None of this is a reason to stay away. Alibaug in the rain is extraordinary — the plantations turn a green that doesn’t exist in the dry months, the birds come back, and the whole coast empties out. It is our favourite time of year here, and almost nobody knows it.
What We'd Actually Recommend
After watching several thousand arrivals, here is our honest advice:
Coming for two nights, travelling light, two adults? Ferry from the Gateway on Friday morning. Pre-book a cab from Mandwa. Arrive by lunch, and you get an extra half-day you’d otherwise have spent on the highway.
Family of five or six, with luggage, kids and a car seat? Drive via the Atal Setu. The car is worth more to you here than the hour you’d save at sea.
Bringing the dog? M2M Ro-Ro. It’s the only way. Talk to us first about which property suits.
Big group, all coming from different parts of the city? Split it. Some drive, some ferry. Meet at the villa. It’s simpler than coordinating fourteen people through one jetty.
Coming in July? Drive. And bring a book — you’ll have the veranda to yourself.
Frequently Asked Questions
What is the fastest way to reach Alibaug from Mumbai?
A private speedboat from the Gateway of India reaches Mandwa in about 20–30 minutes. For most travellers, the fastest practical option is a passenger ferry (55–75 minutes at sea), followed by a short drive from Mandwa Jetty.
How long does the Mumbai to Alibaug ferry take?
Between 55 and 75 minutes from the Gateway of India to Mandwa Jetty, depending on the operator and sea conditions.
How much does the Mumbai to Alibaug ferry cost?
Passenger ferry fares typically range from around ₹185 to ₹300 one way, depending on the operator and whether you choose an open deck or an air-conditioned cabin. The M2M Ro-Ro costs more, with separate charges for vehicles. Fares change without much notice — confirm with the operator before you travel.
Which ferry allows cars from Mumbai to Alibaug?
The M2M Ro-Ro (RoPax) ferry from Bhaucha Dhakka (Ferry Wharf) in Mazgaon. It is the only ferry that carries vehicles, and it can take around 150 cars and bikes per sailing. Note that it departs from Mazgaon, not the Gateway of India.
Can I take my dog on the Mumbai to Alibaug ferry?
Yes — but only on the M2M Ro-Ro, which is the only operator that carries pets. The passenger catamarans from the Gateway of India do not. Check the operator’s current pet policy before you book. If you are travelling with a pet, talk to us first about which of our properties can host them.
Do the ferries run during the monsoon?
Passenger ferries (PNP, Maldar, Ajanta) generally suspend service from around early June to late September. The M2M Ro-Ro usually continues to operate year-round, pausing only during severe weather.

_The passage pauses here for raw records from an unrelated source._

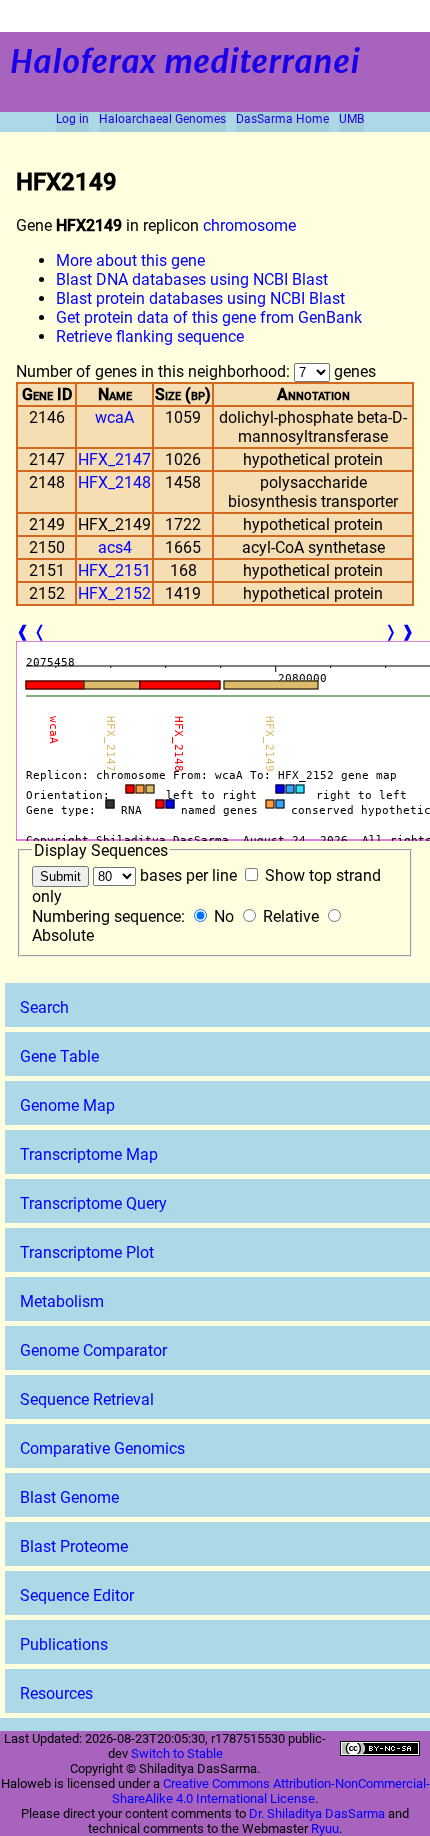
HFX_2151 (114, 570)
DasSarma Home (282, 119)
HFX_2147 (114, 459)
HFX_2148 (114, 482)
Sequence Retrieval (87, 1399)
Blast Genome (69, 1497)
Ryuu (325, 1828)
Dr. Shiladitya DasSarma (317, 1813)
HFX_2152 (114, 593)
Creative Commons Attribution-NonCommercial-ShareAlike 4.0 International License (271, 1791)
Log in (72, 119)
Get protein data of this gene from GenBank (209, 317)
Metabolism (62, 1301)
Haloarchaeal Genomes (162, 119)
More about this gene (130, 260)
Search (44, 1007)
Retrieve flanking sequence (150, 336)
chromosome (249, 225)
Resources (56, 1693)
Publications (64, 1644)
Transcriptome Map (89, 1154)
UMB (351, 119)
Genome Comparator (93, 1350)
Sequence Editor (77, 1595)
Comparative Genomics (102, 1448)
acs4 (115, 547)
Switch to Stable (177, 1753)
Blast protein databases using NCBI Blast (200, 298)
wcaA (114, 417)
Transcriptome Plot (87, 1252)
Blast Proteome (74, 1546)
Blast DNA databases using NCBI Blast (192, 279)
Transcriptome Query (93, 1203)
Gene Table (59, 1056)
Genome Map (67, 1105)
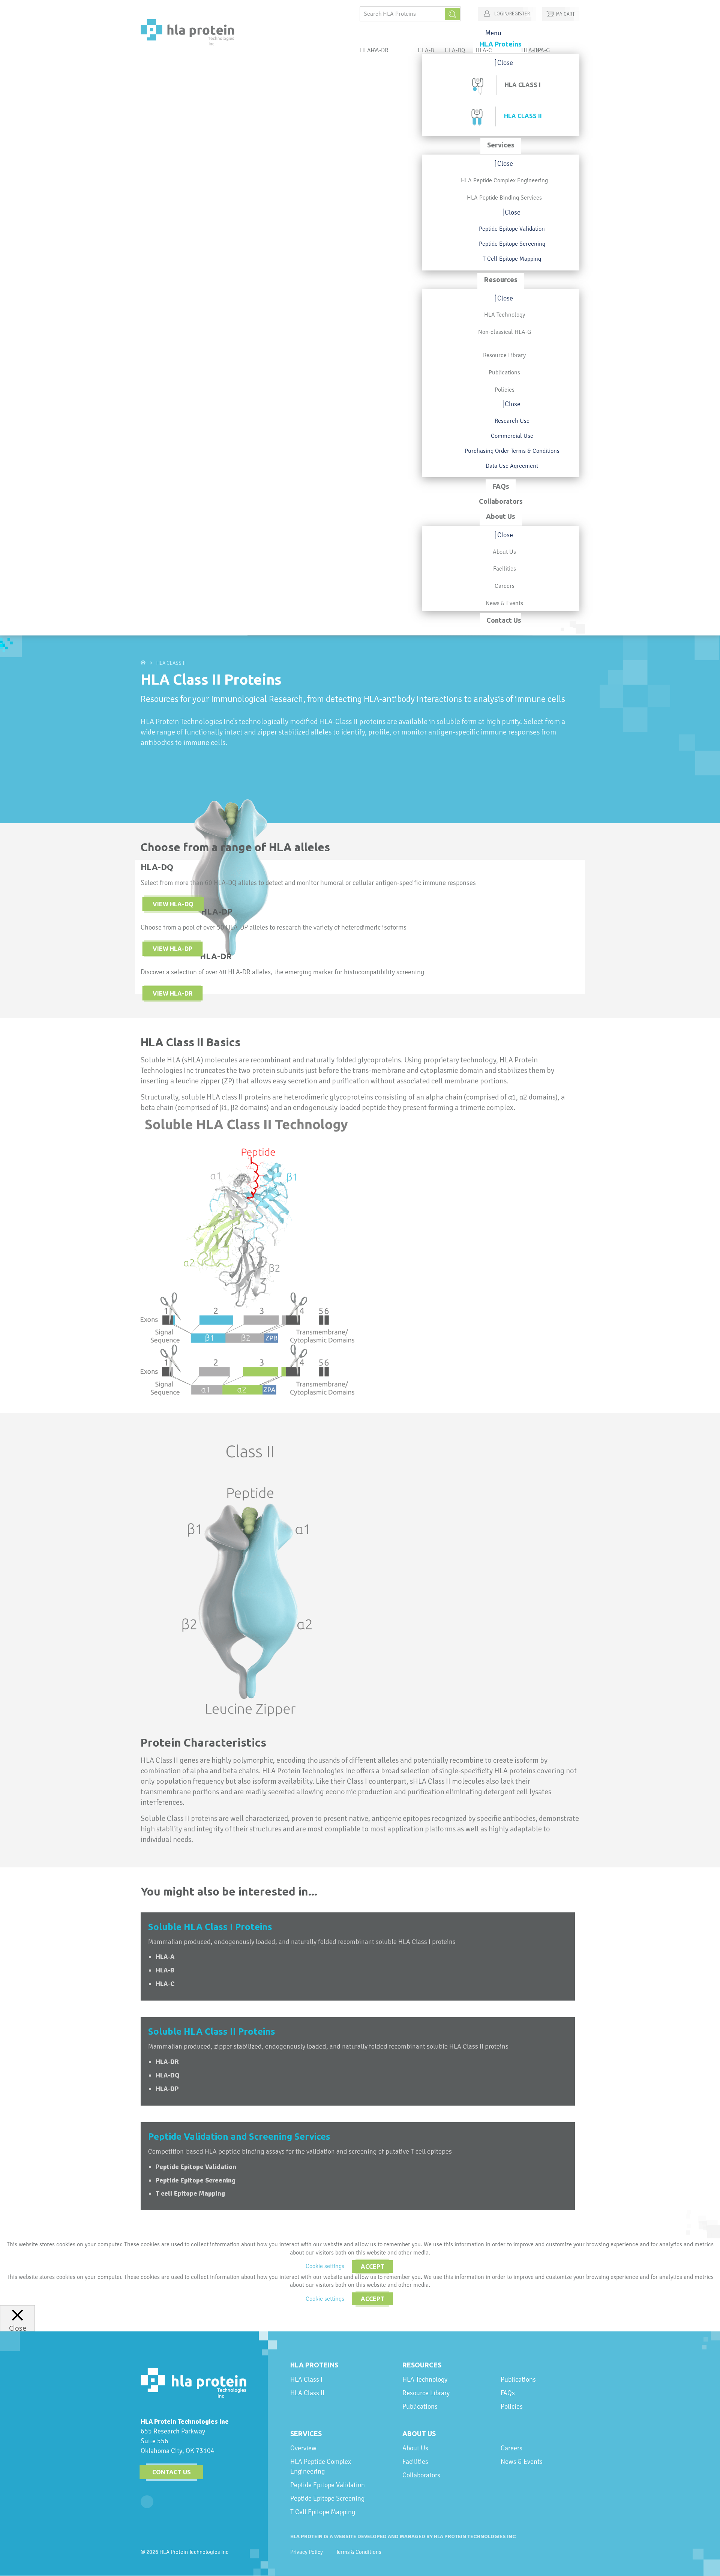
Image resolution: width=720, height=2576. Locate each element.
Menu (493, 33)
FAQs (508, 2393)
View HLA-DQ (173, 904)
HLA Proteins (314, 2365)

If you are travelling in the monsoon, plan to drive.
How far is Mandwa Jetty from Alibaug?
Mandwa Jetty is roughly 18–20 km from Alibaug town — about 30–45 minutes by road. Most ferry tickets include a shuttle bus into town. Our villas are in the villages of Kihim and Awas, not Alibaug town, so tell us your ferry and we will arrange a driver to meet you.
How long does it take to drive from Mumbai to Alibaug?
About 2 to 2.5 hours via the Atal Setu (Sewri → Chirle → NH-66 → Alibaug). The older route via Sion–Panvel and Vadkhal Naka takes 3 to 4 hours, and considerably longer in weekend traffic.
What is the Atal Setu toll to Alibaug?
Approximately ₹250 one way and ₹375 for a return pass for cars. FASTag is mandatory — there are no cash lanes. Two-wheelers are not permitted on the bridge.
Is there an airport in Alibaug?
No. The nearest is Chhatrapati Shivaji Maharaj International Airport in Mumbai. From there, drive via the Atal Setu (around 2.5 hours), or take a cab to the Gateway of India and catch a ferry.